Couples online are sharing how an ‘invisible string’ tied them together before they ever met

Justine Goode

Before Georgia Harris met her boyfriend, he had appeared in the background of her photos at an event they both attended years ago. Now, she’s approaching her second anniversary with the man who sneaked into her camera roll before she ever knew he existed.

When she posted about her love story on TikTok, people flooded the comments section suggesting their relationship proves the “invisible string theory,” or the idea that the universe covertly connects people who are destined to meet one day. The centuries-old concept is gaining renewed traction on TikTok as young people like Harris share how they and their partners’ lives intersected multiple times before they finally met.

“It is an absolute crazy coincidence — but I think the timing for us was absolutely right, and what’s meant to be will be,” said Harris, 25, who lives in Perth, Australia.

In the comments on Harris’ video, a TikTok user claimed her husband was in the background of her childhood best friend’s home video. Another wrote that she and her husband appeared in the background of each other’s photos when she was at her ex’s college formal. And yet another said she and her husband attended the same wedding 12 years before they met.

The hashtag #invisiblestringtheory spiked last week, accruing more than a million views in the last seven days.

Many on TikTok are using audio from Taylor Swift’s song “invisible string” — which professes that “all along there was some invisible string tying you to me” — to share their love stories. The song alludes to East Asian folklore around the “red thread of fate” that ties together lovers who are ultimately destined for each other.

Isabelle Whitlock, 21, lived less than five minutes away from her now-boyfriend all her life. They grew up in the same small town, went to the same schools and even appeared in the same yearbook photos together — but the two never met until they matched on a dating app in summer 2022.

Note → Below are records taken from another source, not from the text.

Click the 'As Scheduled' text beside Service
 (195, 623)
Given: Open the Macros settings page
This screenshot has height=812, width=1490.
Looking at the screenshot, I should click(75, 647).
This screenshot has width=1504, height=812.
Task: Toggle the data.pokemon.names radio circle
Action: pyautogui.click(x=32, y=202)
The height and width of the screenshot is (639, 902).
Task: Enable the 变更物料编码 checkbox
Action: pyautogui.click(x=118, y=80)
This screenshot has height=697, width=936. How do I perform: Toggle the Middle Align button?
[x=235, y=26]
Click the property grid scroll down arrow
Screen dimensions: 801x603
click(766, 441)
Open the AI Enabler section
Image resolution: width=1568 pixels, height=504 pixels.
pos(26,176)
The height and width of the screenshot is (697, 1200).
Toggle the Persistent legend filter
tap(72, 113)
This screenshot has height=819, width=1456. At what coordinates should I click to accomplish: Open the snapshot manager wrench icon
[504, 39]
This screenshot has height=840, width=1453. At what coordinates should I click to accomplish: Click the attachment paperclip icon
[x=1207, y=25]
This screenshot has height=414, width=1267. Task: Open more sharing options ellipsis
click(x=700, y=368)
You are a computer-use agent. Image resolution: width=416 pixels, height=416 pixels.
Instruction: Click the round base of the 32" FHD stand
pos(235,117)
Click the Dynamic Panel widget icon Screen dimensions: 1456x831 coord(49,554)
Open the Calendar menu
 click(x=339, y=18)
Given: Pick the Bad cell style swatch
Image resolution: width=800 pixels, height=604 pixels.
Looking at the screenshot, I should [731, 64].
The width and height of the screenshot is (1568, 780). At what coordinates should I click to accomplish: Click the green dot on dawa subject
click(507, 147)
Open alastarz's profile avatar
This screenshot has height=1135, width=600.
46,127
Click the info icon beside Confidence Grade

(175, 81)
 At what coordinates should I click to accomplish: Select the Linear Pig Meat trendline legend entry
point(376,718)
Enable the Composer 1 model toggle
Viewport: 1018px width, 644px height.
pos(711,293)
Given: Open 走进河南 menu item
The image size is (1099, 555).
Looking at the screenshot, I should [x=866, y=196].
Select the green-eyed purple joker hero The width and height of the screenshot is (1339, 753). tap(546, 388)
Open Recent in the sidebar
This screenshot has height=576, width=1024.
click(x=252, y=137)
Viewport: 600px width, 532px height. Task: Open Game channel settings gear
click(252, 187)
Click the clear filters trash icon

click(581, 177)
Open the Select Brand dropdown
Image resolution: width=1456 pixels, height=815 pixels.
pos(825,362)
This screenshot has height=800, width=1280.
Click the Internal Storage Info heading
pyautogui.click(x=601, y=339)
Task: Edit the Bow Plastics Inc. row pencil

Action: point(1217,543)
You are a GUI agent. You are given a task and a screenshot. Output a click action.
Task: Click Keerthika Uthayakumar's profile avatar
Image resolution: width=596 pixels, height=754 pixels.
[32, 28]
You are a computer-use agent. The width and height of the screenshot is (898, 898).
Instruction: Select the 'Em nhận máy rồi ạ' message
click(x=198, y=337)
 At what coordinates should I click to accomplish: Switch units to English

“I believe a lot in the universe, like whatever happens, it happens for a reason,” Whitlock said. “And I think it was true for us: We met at the perfect time. If we’d met earlier, we wouldn’t have been ready for each other.”

Having experienced a string of what she described as toxic relationships, Whitlock said she could have pushed her partner, who she now believes is “the one,” away had she met him too early in life.

In her TikTok video participating in the trend, she wrote that although she doesn’t know how they went so long without meeting, they both needed to forge their own paths before their lives converged.

Whitlock and her boyfriend, Aidan Squires, who now live in Manchester, England, said they were shocked by just how widespread the phenomenon seemed to be among couples around the world.

“Now that we have a platform where you can share these sorts of things and it can be seen by pretty much anyone anywhere in the world, it makes these stories expand a lot quicker,” said Squires, 23. “It’s definitely not something we would have thought about before, but as soon as [this trend] came up, we were like, oh, my God.”